GIVEN RECORDS |
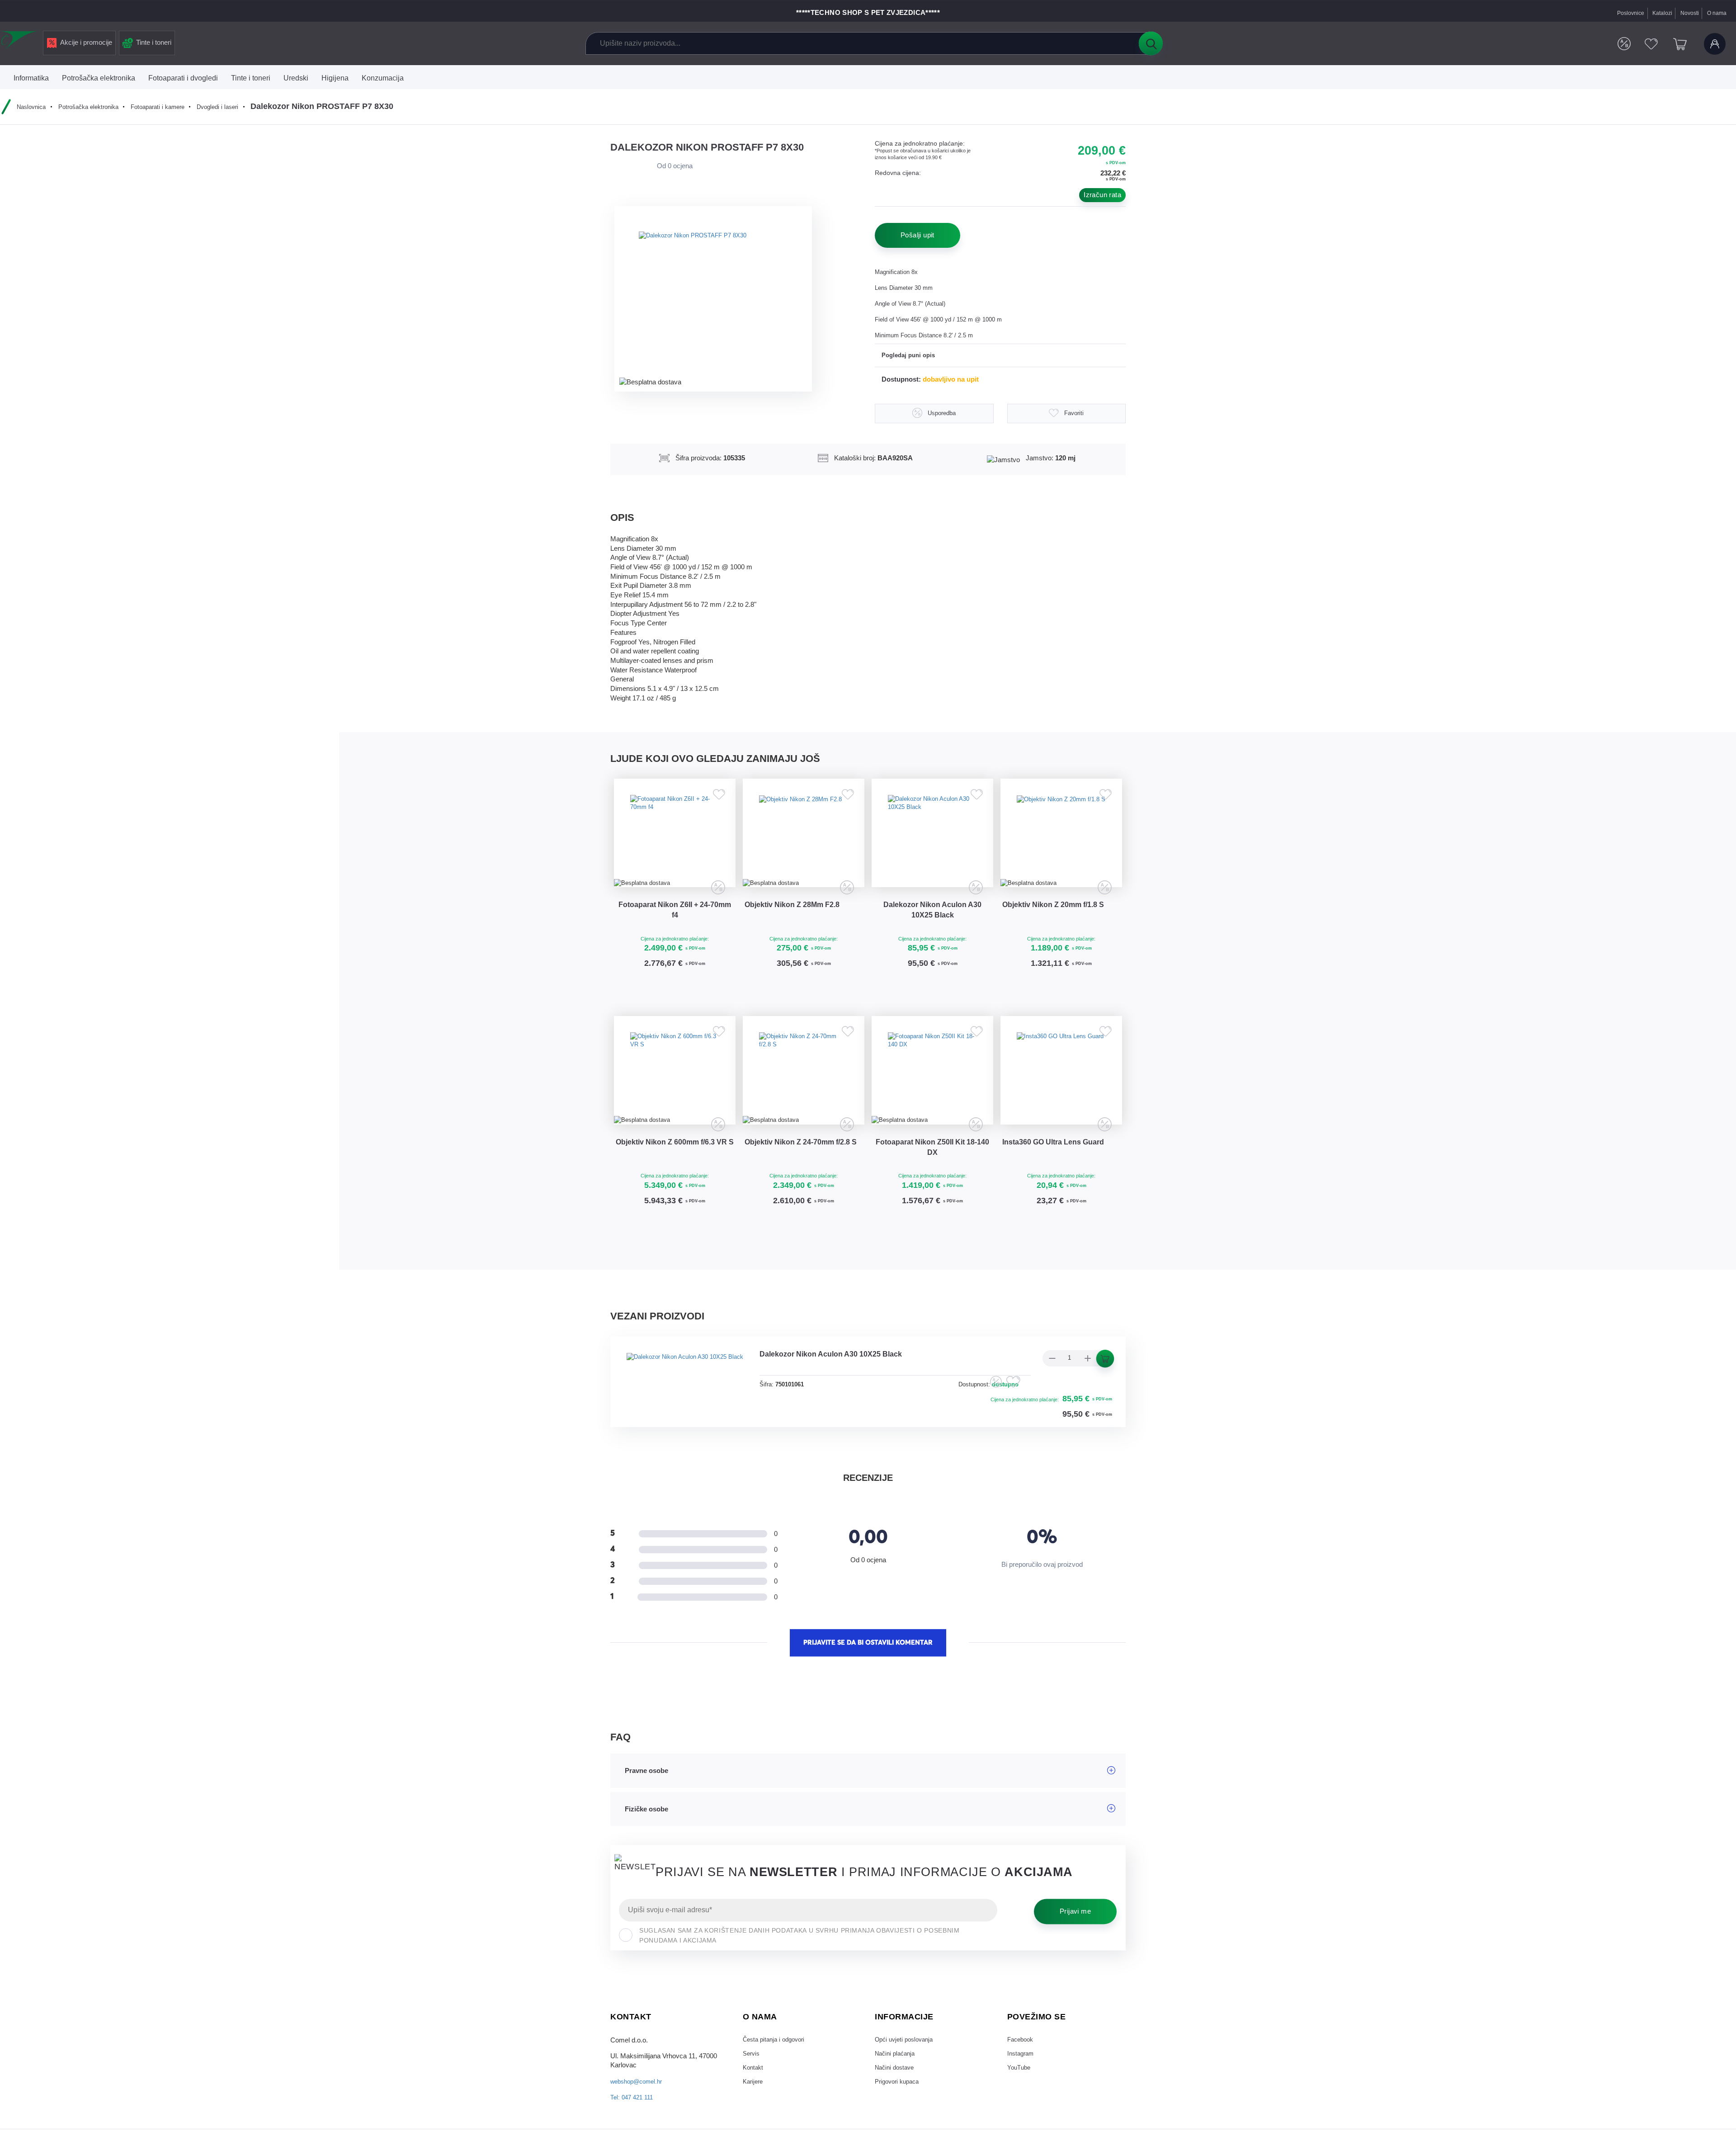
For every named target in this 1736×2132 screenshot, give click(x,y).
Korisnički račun (1713, 44)
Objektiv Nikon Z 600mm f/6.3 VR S (674, 1186)
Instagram (1022, 2101)
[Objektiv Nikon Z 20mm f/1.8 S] (1061, 841)
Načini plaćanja (897, 2101)
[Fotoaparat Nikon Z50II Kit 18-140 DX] (932, 1101)
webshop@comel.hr (640, 2127)
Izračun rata (1102, 195)
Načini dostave (897, 2118)
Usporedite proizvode (1615, 44)
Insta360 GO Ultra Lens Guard (1061, 1180)
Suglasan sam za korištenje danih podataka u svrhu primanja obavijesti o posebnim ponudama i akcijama (799, 1981)
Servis (752, 2101)
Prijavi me (1075, 1957)
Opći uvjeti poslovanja (907, 2085)
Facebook (1022, 2085)
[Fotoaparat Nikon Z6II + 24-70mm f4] (674, 841)
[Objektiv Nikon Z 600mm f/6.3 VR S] (674, 1101)
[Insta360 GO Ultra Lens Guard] (1061, 1101)
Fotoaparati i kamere (172, 106)
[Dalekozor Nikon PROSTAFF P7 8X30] (719, 298)
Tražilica (1150, 43)
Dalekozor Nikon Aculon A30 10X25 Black (932, 927)
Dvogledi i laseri (238, 106)
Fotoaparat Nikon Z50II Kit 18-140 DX (932, 1186)
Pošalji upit (917, 235)
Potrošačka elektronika (96, 106)
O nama (1715, 12)
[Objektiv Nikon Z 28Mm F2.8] (803, 841)
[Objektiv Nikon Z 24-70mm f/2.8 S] (803, 1101)
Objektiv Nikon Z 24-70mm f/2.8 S (803, 1186)
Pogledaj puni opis (911, 355)
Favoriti (1645, 44)
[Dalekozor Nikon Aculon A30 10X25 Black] (932, 841)
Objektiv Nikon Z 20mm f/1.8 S (1061, 921)
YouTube (1020, 2118)
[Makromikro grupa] (20, 41)
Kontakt (754, 2118)
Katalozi (1657, 12)
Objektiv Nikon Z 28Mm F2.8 (799, 921)
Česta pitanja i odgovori (777, 2085)
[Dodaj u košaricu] (702, 1006)
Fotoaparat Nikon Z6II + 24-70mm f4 (675, 927)
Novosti (1686, 12)
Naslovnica (33, 106)
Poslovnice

YOUR GOAL |
In the preceding material, find each line holding the word "Lens" and copy it out.

EXERCISE RESPONSE |
Insta360 GO Ultra Lens Guard (1061, 1180)
[Insta360 GO Ultra Lens Guard] (1061, 1101)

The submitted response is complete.